Avons-nous indirectement cédé face à Poutine? Pourquoi notre pays reste encore épargné par le boycott russe

Les Pays-Bas ont refusé de payer la Russie en roubles pour leurs livraisons de gaz. Résultat: Poutine a mis ses menaces à exécution et leur a fermé le robinet de gaz. Mais comment se fait-il que notre pays échappe toujours à la sanction? Avons-nous cédé au chantage du président russe?

Le président Poutine avait annoncé en mars que les pays “ennemis” devraient dorénavant payer la Russie en roubles afin de continuer à compter sur l’approvisionnement en gaz russe. Une manière pour le stratège russe de booster sa devise. Suite aux sanctions européennes, le cours du rouble s’était évidemment effondré en mars, mais avait repris en force dès avril. Une reprise notamment due au chantage au gaz de Poutine, qui s’est révélé efficace vu que plusieurs pays et entreprises ont effectivement payé leurs factures en roubles de peur de se retrouver à court de gaz.
Boycott
Vu que les Pays-Bas se sont opposés à ce bras de fer malsain, Moscou leur a coupé les vannes, ce qu’elle avait déjà fait un peu plus tôt en direction de la Finlande, de la Bulgarie et de la Pologne. Le Danemark devrait subir le même sort sous peu. Et la Belgique dans tout ça? Elle reste, pour l’instant, curieusement épargnée par la mesure. Est-ce parce que nous avons en réalité payé la Russie en roubles? En quelque sorte.

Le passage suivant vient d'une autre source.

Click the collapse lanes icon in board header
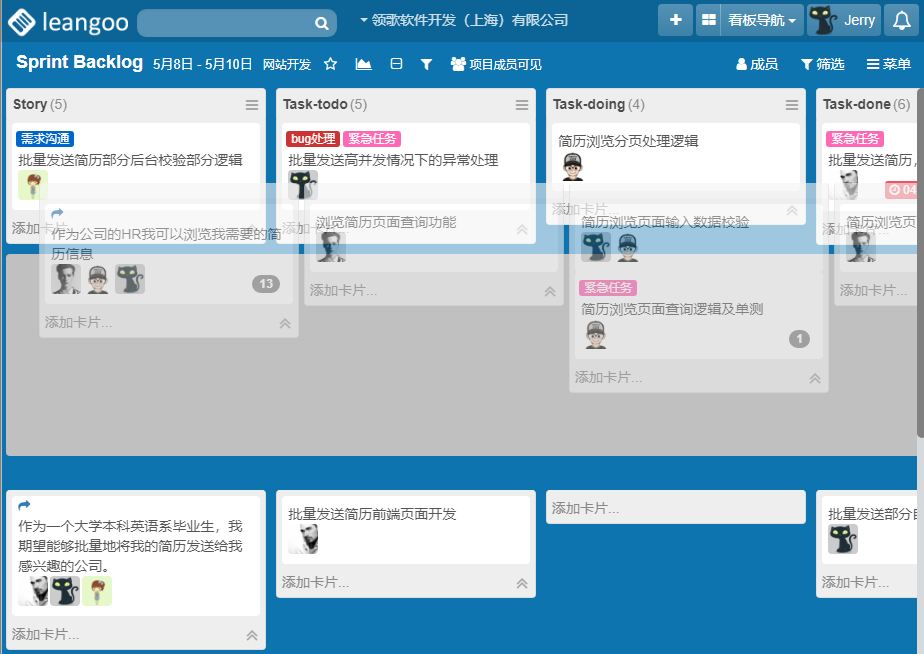 [x=396, y=64]
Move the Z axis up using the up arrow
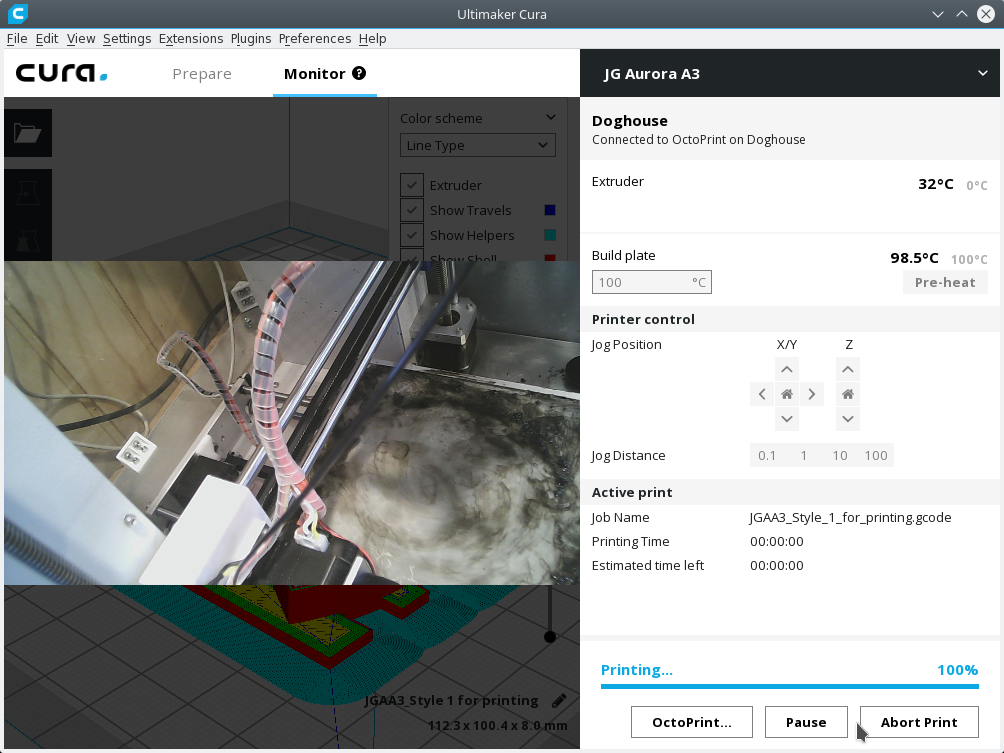1004x753 pixels. click(x=847, y=368)
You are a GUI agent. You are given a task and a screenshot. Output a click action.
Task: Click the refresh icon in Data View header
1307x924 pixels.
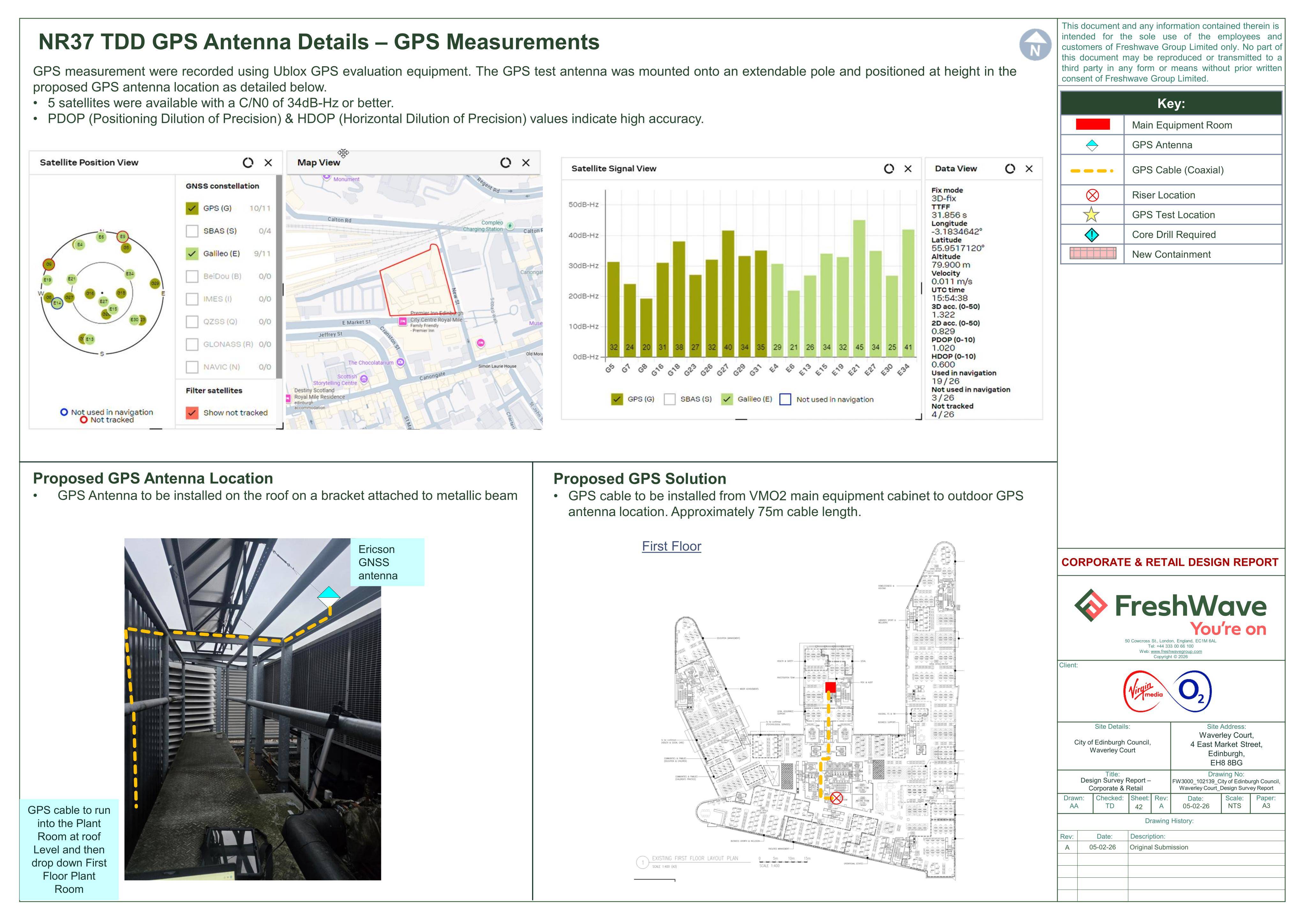1010,168
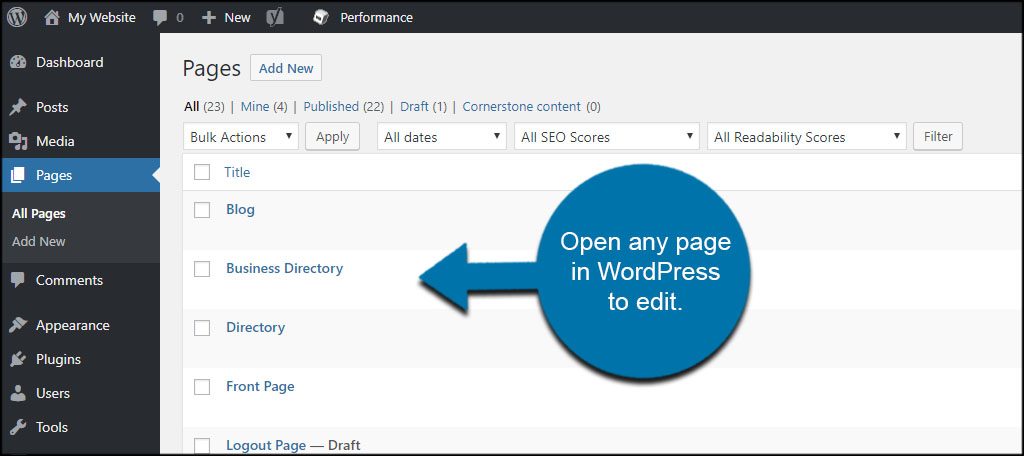Click the Add New page button
1024x456 pixels.
[x=286, y=68]
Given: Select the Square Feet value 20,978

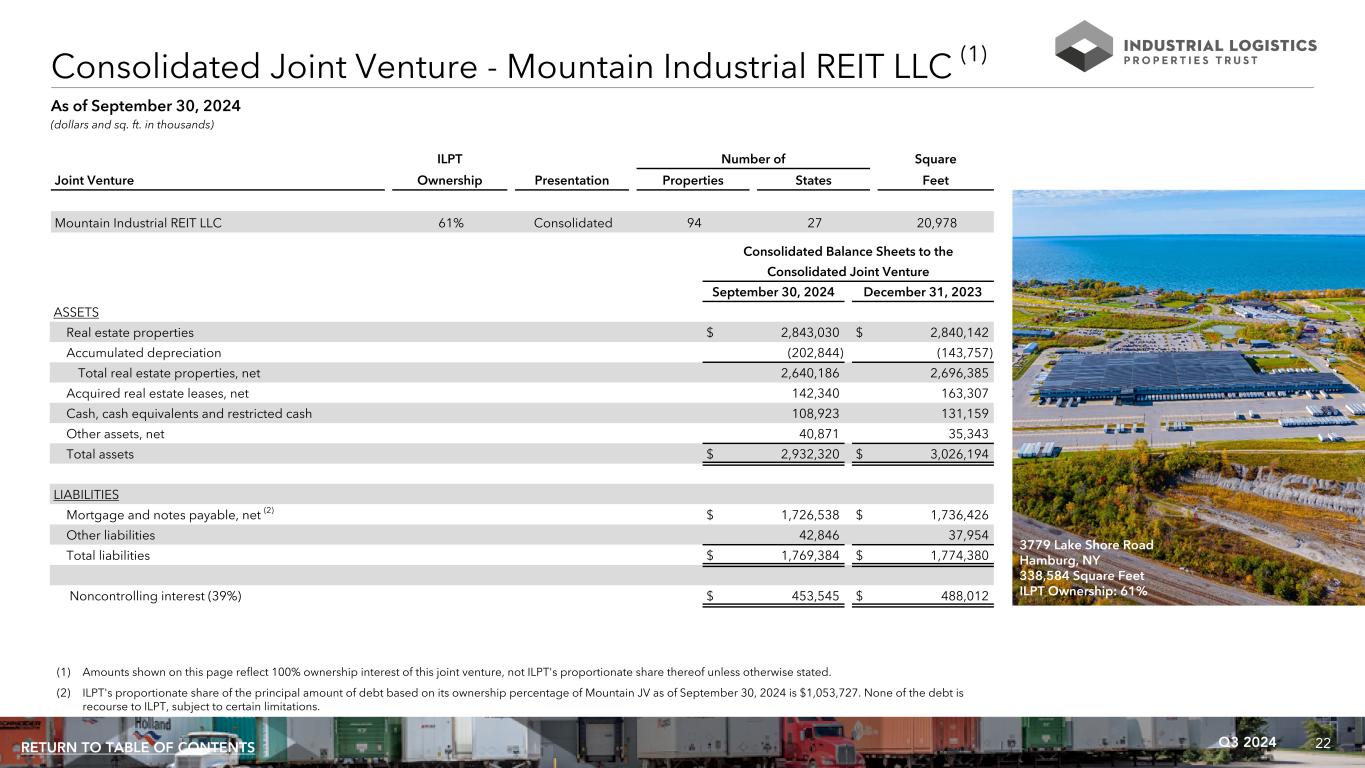Looking at the screenshot, I should pyautogui.click(x=925, y=223).
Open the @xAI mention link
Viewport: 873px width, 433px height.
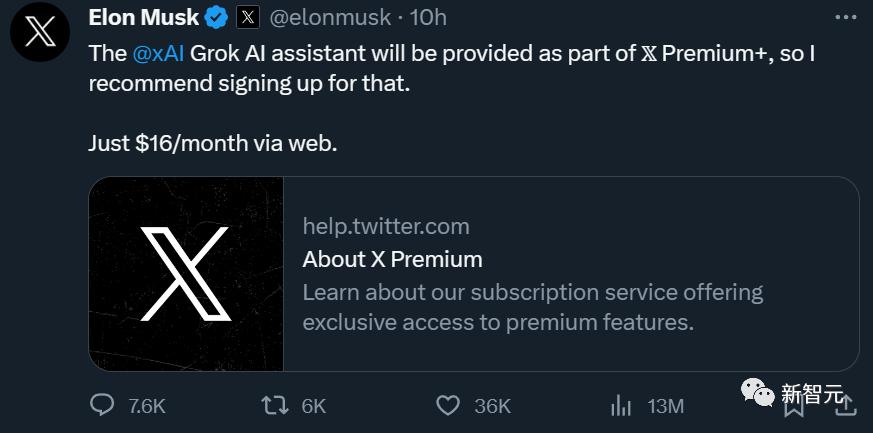[x=155, y=54]
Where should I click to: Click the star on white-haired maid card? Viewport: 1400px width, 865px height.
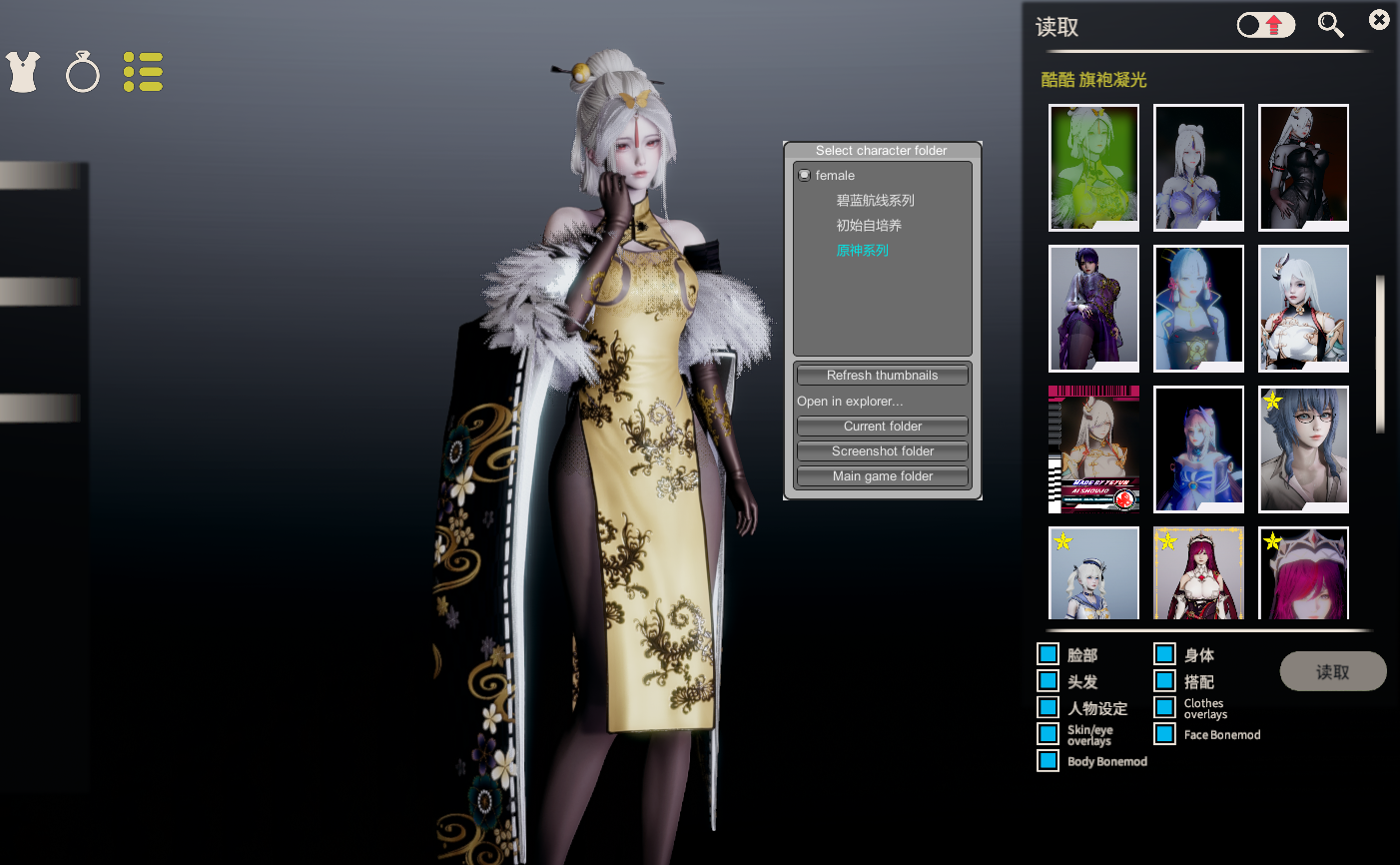coord(1062,541)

C’est ce que Thijs Van de Graaf, professeur en politique internationale à l’université de Gand, expliquait ce mardi dans Het Laatste Nieuws. “Les entreprises publiques belges n’importent pas directement leur gaz (comme c’est le cas aux Pays-Bas, par exemple), mais la Belgique paie en fait Gazprom via l’italienne Eni ou la française Engie. Ces dernières paient à leur tour la Russie, en roubles”, expose-t-il. En deux mots, cela signifie que notre pays, même s’il le fait indirectement, cède bel et bien au chantage de Poutine.

Pas voix au chapitre?
“C’est plus nuancé que ça”, balaie de son côté la ministre de l’Énergie Tinne Van der Straeten (Groen). “Le gaz qui arrive en Belgique est acheté par des entreprises privées. Ce n’est pas comme chez nos voisins du nord, où l’État a des parts dans les compagnies de gaz: le gouvernement belge ne scelle directement aucun contrat gazier avec des pays tiers. Le gouvernement n’a donc pas directement le droit d’interférer dans ce que font les entreprises qui lui livrent du gaz russe”, précise-t-elle… tout en ajoutant que ces entreprises restent tenues de respecter les sanctions européennes.

Or on sait qu’au moins un des fournisseurs en gaz de la Belgique ne joue pas le jeu des sanctions. Eni a déjà ouvert deux comptes dans une banque privée liée à Gazprom pour lui payer son dû. Et une partie du gaz acheté via ce biais est ensuite acheminée vers la Belgique. Engie, qui se charge d’acheter le gaz pour la France et puis la Belgique notamment, jure payer la Russie en euros. On se demande cependant comment Gazprom aurait pu faire changer d’avis Poutine sur ce point, ou du moins le pousser à faire une exception. Mi-mai, alors que la polémique enflait, l’entreprise avait déclaré laconiquement avoir trouvé une “solution” “en adéquation” avec les sanctions européennes. Mais Engie avait aussi refusé de répondre à la question, quand on lui avait demandé si ladite solution était d’ouvrir un compte chez Gazprom.

Fermer les yeux de la sorte sur les méthodes de nos fournisseurs n’est-il pas hypocrite? La Belgique ne pourrait-elle pas menacer de s’approvisionner autrement si les compagnies de gaz continuent de contourner habilement les règles? Notre ministre de l’Énergie n’envisage pourtant pas de mettre Eni et Engie sur la sellette. “Pour notre pays, ce serait en effet facile d’interrompre sur le champ les importations de gaz russe. Seulement 6% de notre approvisionnement dépend de Moscou. Mais cela reviendrait aussi à mettre d’autres pays membres de l’UE dans l’embarras, car ils sont eux fort dépendants de la Russie. C’est pourquoi la Belgique est favorable à une approche coordonnée pour toute l’UE”, explique Tinne Van der Straeten. La Belgique, solidaire ou maître dans l’art de botter en touche?